#### What is required:
Starting at the top of the data and stopping after the line that contains "tap(267, 446)", write out every line again, requests included. Scale each click coordinate in the answers by 0.2 and round it to a whole number, with halves going up, but leave the numbers in the requests as they are.
===== The input
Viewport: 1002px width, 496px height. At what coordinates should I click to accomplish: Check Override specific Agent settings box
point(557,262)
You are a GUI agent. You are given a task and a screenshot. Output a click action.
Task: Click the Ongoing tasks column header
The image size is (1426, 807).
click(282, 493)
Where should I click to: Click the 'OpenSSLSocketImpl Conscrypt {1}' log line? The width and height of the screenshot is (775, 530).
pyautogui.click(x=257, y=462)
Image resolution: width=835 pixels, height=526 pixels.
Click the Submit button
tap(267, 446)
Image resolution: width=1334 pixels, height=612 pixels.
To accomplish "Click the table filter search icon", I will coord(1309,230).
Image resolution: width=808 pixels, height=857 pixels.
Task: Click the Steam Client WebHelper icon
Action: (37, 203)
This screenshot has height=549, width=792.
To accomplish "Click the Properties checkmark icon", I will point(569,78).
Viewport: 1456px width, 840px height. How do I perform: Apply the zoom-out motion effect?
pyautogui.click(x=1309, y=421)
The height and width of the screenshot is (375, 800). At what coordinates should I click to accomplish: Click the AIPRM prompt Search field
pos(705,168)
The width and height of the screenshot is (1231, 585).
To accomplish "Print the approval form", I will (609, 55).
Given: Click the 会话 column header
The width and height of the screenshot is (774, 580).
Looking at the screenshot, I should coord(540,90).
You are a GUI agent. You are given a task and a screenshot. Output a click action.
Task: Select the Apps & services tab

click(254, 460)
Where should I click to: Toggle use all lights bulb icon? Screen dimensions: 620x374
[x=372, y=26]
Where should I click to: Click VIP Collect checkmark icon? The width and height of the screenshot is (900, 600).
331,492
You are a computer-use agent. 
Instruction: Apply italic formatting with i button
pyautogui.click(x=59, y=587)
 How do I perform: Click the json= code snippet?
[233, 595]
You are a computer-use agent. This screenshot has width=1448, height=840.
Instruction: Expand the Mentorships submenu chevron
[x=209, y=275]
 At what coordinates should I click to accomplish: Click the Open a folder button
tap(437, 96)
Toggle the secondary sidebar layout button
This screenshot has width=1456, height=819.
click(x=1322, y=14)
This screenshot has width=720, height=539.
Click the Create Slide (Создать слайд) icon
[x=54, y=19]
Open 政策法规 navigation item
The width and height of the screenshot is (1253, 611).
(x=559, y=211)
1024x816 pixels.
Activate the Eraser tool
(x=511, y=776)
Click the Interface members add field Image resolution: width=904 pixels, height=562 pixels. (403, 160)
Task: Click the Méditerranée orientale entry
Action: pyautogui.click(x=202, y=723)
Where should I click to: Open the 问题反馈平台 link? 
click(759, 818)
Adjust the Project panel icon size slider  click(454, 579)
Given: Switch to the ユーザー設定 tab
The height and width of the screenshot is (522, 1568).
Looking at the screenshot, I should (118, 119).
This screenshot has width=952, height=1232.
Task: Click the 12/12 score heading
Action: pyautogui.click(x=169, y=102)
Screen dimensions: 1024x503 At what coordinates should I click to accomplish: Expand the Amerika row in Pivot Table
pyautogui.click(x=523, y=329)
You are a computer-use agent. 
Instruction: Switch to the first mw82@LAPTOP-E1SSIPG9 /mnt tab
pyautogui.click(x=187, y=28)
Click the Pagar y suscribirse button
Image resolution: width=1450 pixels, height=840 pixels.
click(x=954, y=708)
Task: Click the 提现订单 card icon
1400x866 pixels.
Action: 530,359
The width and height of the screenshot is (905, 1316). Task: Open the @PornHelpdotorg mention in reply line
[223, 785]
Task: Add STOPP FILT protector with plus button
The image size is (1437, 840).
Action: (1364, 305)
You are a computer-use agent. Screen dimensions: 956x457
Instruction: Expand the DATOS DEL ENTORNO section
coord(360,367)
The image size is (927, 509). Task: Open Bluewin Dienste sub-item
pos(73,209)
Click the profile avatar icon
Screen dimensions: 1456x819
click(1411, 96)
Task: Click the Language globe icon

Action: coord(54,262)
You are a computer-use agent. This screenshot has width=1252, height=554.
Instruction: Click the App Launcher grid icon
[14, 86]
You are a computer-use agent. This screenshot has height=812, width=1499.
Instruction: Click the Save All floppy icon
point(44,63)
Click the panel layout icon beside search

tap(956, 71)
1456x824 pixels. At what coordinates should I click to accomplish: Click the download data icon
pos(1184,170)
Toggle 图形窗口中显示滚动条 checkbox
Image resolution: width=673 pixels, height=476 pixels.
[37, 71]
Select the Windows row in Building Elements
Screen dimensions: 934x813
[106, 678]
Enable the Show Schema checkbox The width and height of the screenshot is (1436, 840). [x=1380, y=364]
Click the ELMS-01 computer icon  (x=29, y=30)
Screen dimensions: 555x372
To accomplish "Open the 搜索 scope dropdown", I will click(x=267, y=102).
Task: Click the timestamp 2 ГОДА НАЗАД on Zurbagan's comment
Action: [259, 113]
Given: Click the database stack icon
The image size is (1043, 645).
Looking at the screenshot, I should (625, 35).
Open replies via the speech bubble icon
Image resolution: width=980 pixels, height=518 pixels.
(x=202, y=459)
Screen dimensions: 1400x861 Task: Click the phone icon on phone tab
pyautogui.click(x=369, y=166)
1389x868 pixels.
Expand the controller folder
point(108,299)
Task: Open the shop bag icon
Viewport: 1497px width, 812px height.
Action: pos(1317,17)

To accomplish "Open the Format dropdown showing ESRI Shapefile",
==========
#### The reply:
Viewport: 1002px width, 496px height. At what coordinates should I click to accomplish: Check Override specific Agent settings box
point(111,52)
You are a GUI agent. You are given a task and a screenshot. Output a click action.
Task: Click the Ongoing tasks column header
The image size is (1426, 807).
click(56, 99)
Where should I click to: Click the 'OpenSSLSocketImpl Conscrypt {1}' log line? The width and height of the screenshot is (775, 530).
pyautogui.click(x=51, y=92)
Image resolution: width=835 pixels, height=526 pixels.
Click the Submit button
tap(53, 89)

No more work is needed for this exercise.